Jainism is an Indian ascetic religion, with influences from both Hinduism and Buddhism. Jains follow the teachings of Mahavira (c540-468 BC). They are best known for their doctrine of ahimsa, which forbids the causing of harm to any living being, including some plants. Mahatma Gandhi was deeply influenced by Jain teachings, and was a keen believer in non-violence.
Jains believe that individuals must ensure their karma is not weighed down by evil actions in order that their soul, or jiva, may obtain release from worldly suffering.
Jains follow a strict ethical code, summarised in the Five Vows:
- non-injury (ahimsa)
- non-lying (satya)
- non-stealing (asteya)
- non-possession (aparigrah)
Jainism is a non-theistic religion, believing that spirits and deities cannot help the jiva escape worldly existence.

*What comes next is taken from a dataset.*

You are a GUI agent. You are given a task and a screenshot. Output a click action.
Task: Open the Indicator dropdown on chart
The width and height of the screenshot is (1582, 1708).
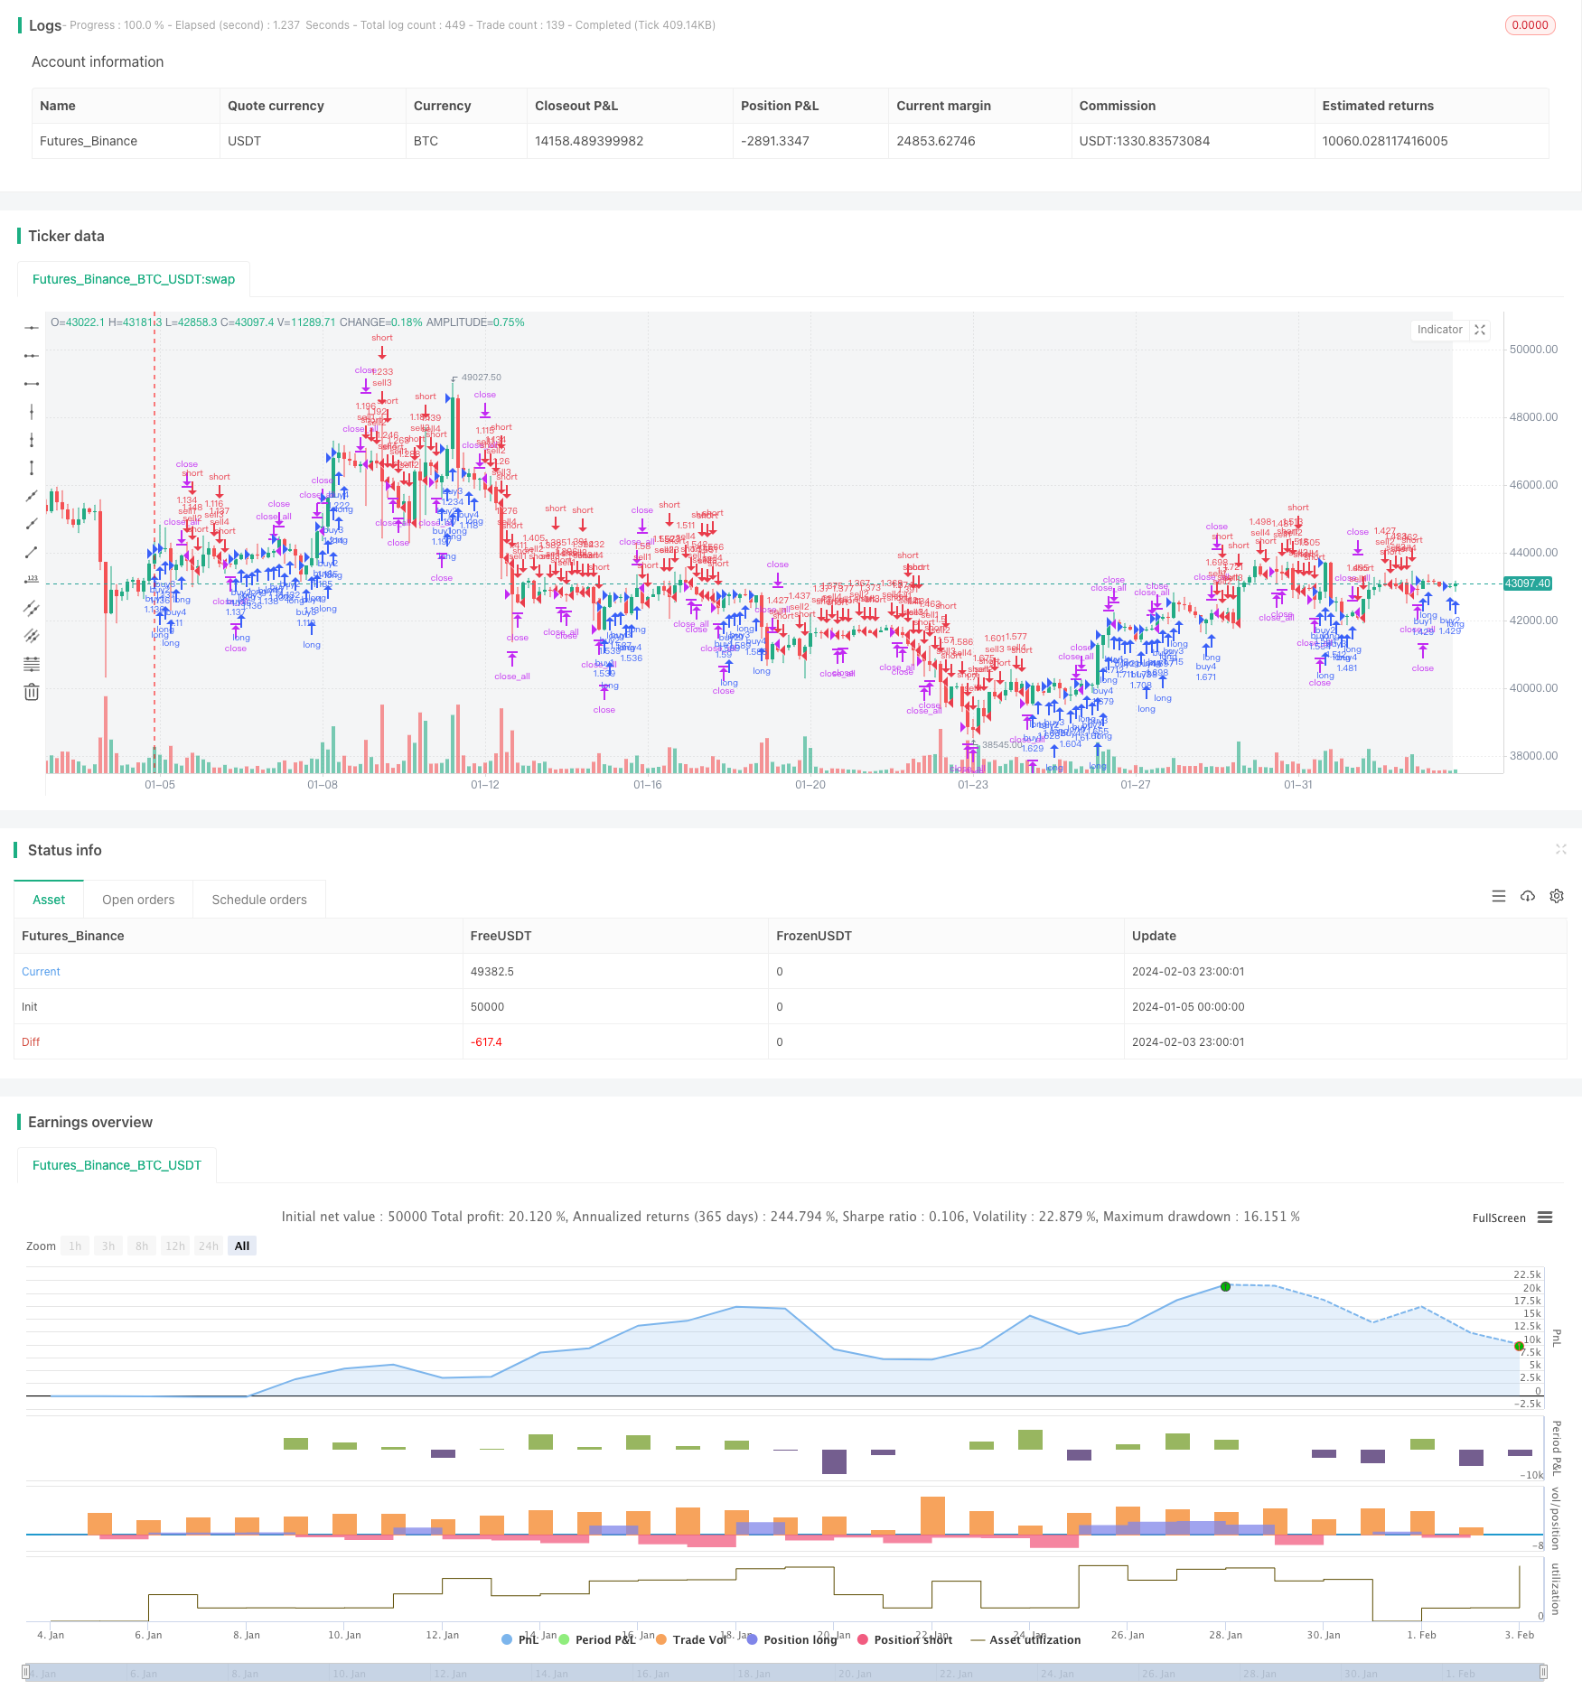[x=1439, y=330]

Jainism has two main sects: Digambaras and Svetambaras. The Digambaras, or 'sky-clad ones', advocate the giving up of all possessions, including clothes, and stipulate maleness as a prerequisite for attaining an enlightened state. The sect's monks go naked as they advance on their spiritual path. The Svetambaras, or 'white-clad ones', believe that neither nudity nor maleness are required, and that both sexes can gain enlightenment.
Jains try to choose careers which do not clash with their strict beliefs - they often choose a trade as merchants.